Student-Alumni Networking Event: The Elevator Pitch Essentials

Recently I got the opportunity to attend a Student-Alumni Networking Event hosted by the Career Center. A variety of Temple alumni (even some PRowl alums!) came to give the students a chance to practice networking, especially concentrating on the elevator pitch. Below are a few points I took from the workshop:
  • Keep it Short: They don't call it the 30-second pitch for nothing. Be sure to keep your pitch short when networking, as people naturally have short attention spans. At a networking event you will probably be speaking to a large volume of people, having a short, quality pitch will enable you to give your basic stats to more people.
  • Keep it Simple: You only have a short time to pitch yourself to other professionals. While you want them to get a feel of who you are, both personally and professionally, keep in mind that you're just meeting them. Using confusing jargon or bouncing back and forth from one idea to another will likely confuse the other person.

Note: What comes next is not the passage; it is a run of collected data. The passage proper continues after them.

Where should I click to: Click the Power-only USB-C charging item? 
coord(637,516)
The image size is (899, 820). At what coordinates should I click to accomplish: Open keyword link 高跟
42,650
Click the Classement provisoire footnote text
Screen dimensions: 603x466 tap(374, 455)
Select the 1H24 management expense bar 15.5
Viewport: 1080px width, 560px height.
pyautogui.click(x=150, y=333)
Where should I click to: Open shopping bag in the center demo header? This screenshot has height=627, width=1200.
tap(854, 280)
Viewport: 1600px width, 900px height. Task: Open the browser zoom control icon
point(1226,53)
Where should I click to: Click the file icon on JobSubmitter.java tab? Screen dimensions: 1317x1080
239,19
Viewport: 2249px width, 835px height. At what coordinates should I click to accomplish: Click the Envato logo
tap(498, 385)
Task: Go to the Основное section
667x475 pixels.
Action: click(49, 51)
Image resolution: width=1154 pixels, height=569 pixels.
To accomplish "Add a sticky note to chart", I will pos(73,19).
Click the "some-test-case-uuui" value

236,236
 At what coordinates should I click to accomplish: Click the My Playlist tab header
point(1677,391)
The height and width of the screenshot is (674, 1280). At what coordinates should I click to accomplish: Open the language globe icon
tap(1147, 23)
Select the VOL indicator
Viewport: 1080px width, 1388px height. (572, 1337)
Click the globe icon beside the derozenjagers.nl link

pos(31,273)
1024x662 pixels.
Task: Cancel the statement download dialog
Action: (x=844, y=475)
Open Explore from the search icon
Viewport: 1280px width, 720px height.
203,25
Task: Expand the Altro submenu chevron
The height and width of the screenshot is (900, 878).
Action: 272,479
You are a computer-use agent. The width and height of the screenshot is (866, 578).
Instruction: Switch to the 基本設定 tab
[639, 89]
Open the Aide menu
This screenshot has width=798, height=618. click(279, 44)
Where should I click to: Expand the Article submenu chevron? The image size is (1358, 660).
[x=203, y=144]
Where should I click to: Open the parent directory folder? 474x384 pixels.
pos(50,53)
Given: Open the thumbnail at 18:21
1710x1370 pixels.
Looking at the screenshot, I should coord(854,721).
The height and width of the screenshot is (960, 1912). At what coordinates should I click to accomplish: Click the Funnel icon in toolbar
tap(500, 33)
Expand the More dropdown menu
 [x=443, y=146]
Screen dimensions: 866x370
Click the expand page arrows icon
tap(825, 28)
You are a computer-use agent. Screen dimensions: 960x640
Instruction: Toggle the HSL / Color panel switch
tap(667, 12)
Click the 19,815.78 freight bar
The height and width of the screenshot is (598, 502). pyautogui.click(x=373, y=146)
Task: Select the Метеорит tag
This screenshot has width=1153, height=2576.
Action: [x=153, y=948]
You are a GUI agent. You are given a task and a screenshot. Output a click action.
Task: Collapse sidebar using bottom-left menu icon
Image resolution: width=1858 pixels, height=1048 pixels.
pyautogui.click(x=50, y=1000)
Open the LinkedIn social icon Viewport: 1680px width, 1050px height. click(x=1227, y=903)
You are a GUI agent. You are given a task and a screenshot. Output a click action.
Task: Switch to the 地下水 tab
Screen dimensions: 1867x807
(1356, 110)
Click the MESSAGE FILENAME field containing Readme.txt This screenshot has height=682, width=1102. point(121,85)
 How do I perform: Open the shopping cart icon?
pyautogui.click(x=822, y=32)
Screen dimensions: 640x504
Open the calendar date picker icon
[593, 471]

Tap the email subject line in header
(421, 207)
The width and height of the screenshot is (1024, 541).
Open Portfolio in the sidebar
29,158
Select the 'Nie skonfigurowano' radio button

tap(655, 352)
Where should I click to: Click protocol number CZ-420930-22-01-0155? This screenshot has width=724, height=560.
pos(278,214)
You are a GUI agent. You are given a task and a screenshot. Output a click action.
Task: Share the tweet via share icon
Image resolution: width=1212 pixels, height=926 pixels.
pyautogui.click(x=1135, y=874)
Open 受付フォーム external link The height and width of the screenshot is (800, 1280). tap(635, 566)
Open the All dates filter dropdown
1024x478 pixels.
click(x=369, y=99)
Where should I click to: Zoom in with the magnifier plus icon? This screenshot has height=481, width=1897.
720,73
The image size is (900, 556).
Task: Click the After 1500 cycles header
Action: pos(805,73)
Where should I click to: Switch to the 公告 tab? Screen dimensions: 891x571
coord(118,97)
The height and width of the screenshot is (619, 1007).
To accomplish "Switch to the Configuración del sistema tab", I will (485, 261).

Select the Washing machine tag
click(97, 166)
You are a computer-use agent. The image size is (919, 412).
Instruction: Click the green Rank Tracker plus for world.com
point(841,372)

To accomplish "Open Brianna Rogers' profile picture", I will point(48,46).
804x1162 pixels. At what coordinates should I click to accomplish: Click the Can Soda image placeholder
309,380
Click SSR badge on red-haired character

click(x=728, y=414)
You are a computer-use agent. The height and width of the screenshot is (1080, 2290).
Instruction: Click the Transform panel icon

This one was hard for me, because I wanted to get out everything about myself I could, eventually I learned that I don't have to get everything out in one breath, an elevator pitch doesn't always mean talking for 30 seconds straight with no breaks. Introduce yourself, give the other person the chance to introduce themselves, and go from there.
  • What Makes You Different? What can you do that sets you apart from everyone else? An elevator pitch essentially involves selling yourself as a professional. So why should the person you're networking with keep in touch with you? In my elevator pitch, I used the fact that I intend to go to medical school after I graduate in order to draw in attention. That sets me apart and will give the other person something to remember me by.
  • Sign Off with a Good Handshake: Thank them for their time, exchange business cards, encourage keeping in touch, and end with a good, firm handshake. Something that everyone I connected with at Careers 101 seemed to value was a firm handshake. It seems minute and trivial, but a good handshake exudes confidence and security, traits that employers definitely value.
Do you have an elevator pitch? What do you think are essentials? Let us know!

1 comment:

Maggie ☮ said...

This advice was definitely helpful. Thank you for sharing.